→ What the task requires
Which lines in the material below contain the word "height"? Gather every one of them, copying each line in full.

# # #

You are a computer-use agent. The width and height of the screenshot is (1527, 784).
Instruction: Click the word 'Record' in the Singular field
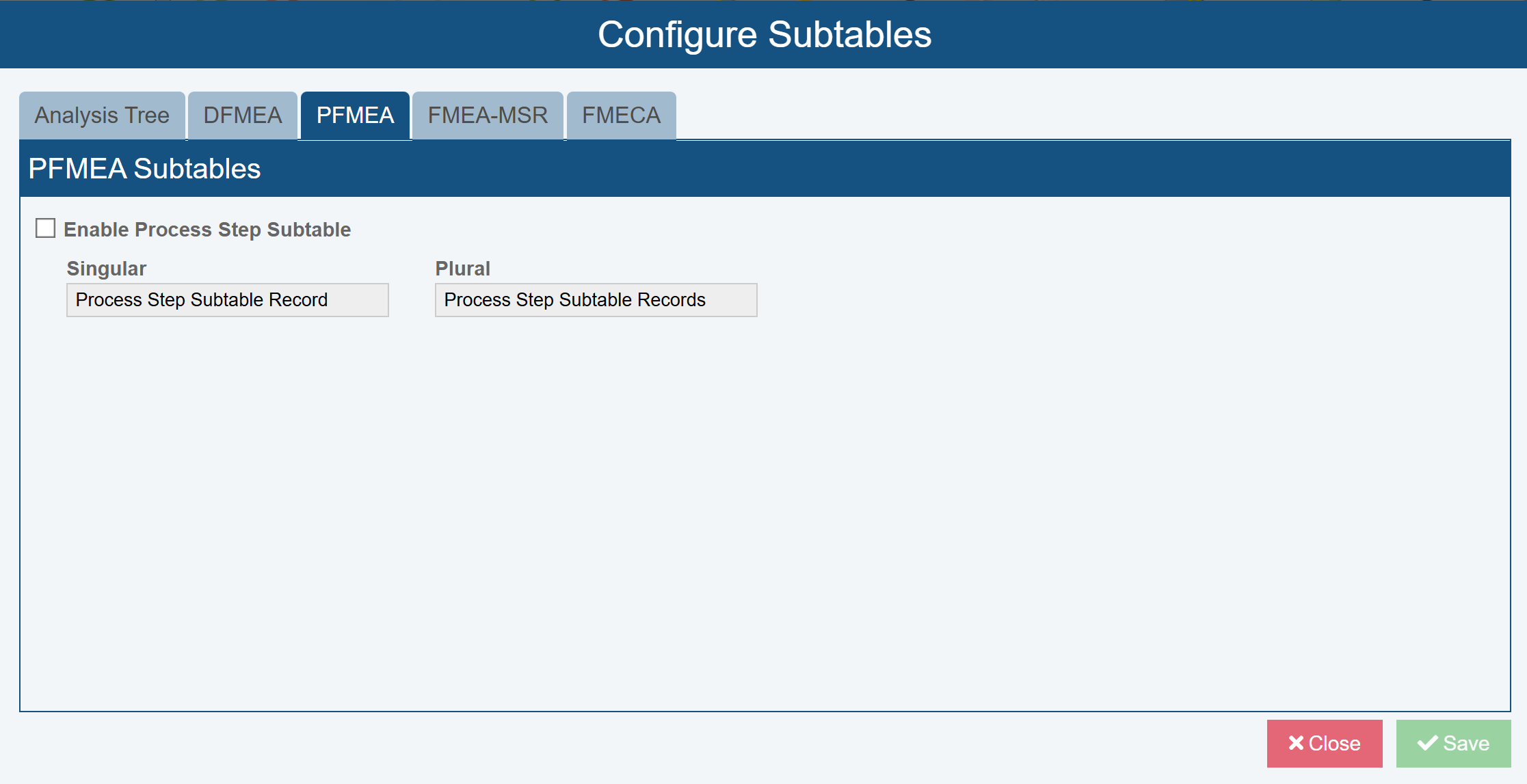(298, 300)
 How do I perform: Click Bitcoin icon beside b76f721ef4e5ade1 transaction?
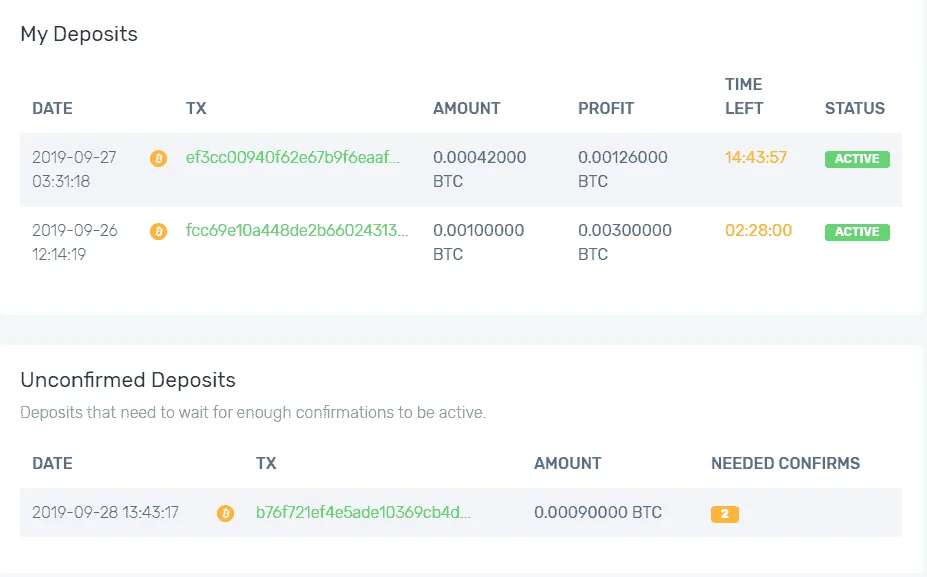225,513
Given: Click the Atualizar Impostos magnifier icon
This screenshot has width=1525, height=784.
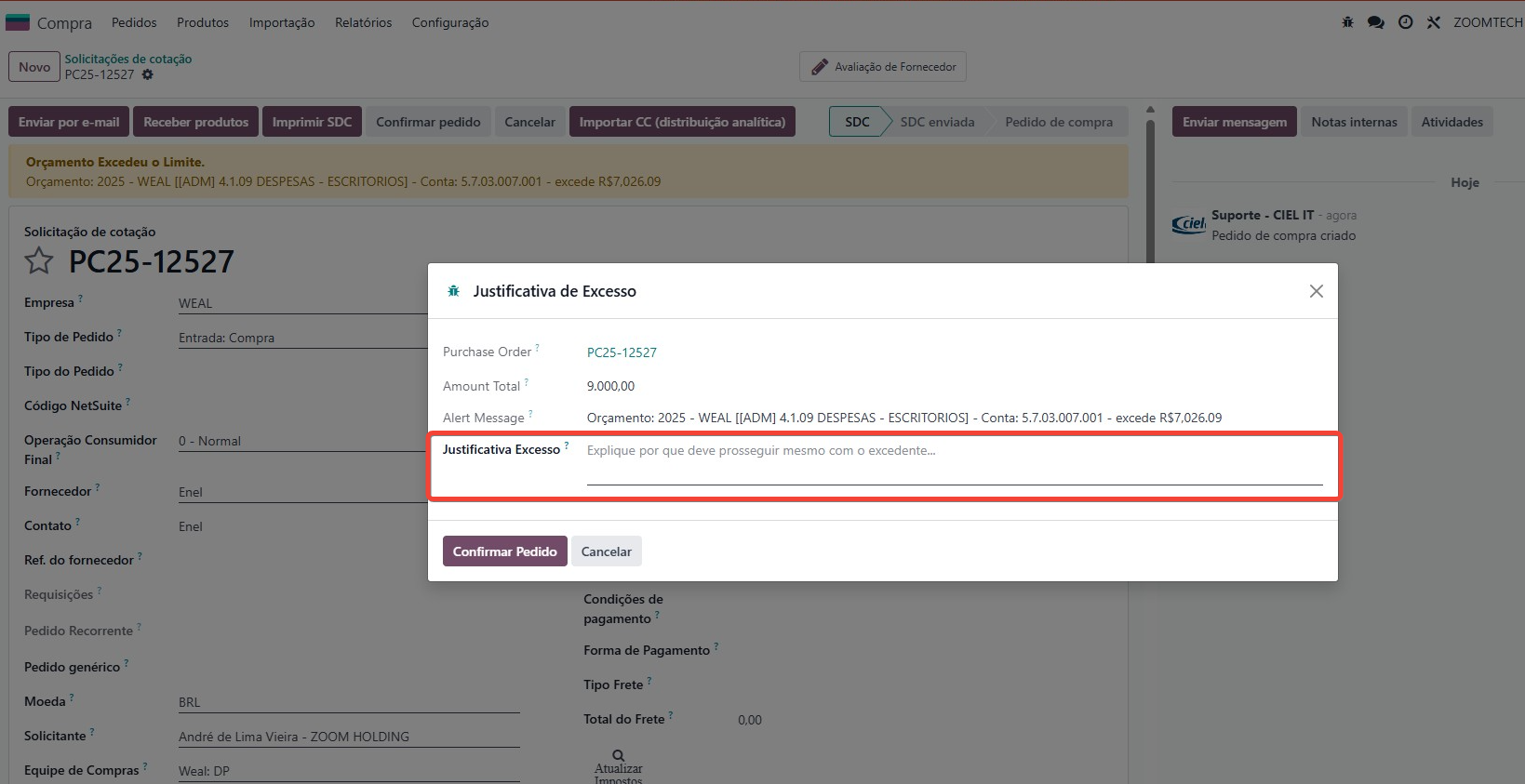Looking at the screenshot, I should coord(618,755).
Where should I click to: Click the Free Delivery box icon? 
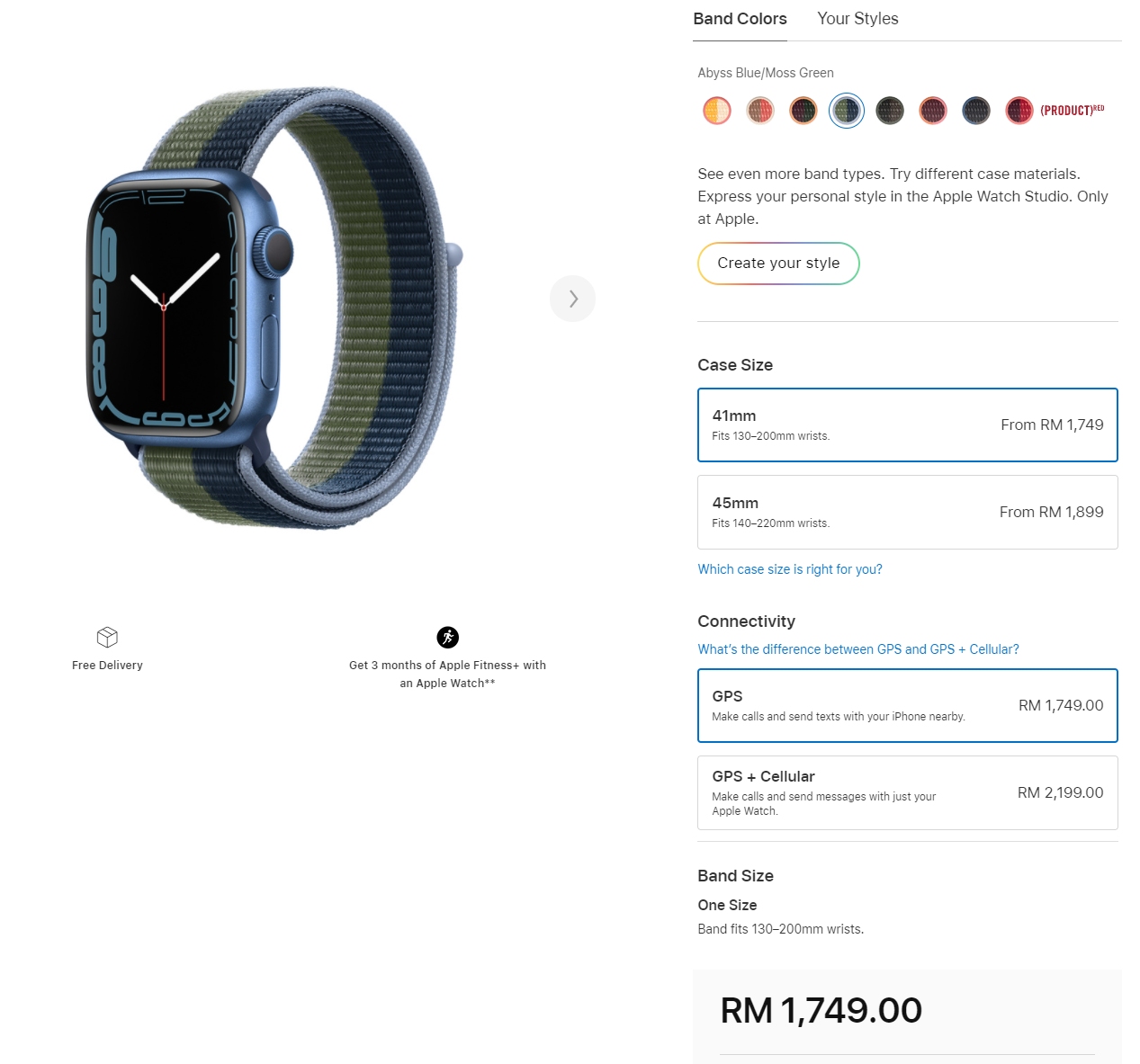click(x=107, y=637)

# # #

→ Task result
You are a computer-use agent. The width and height of the screenshot is (1527, 784).
This screenshot has width=1525, height=784.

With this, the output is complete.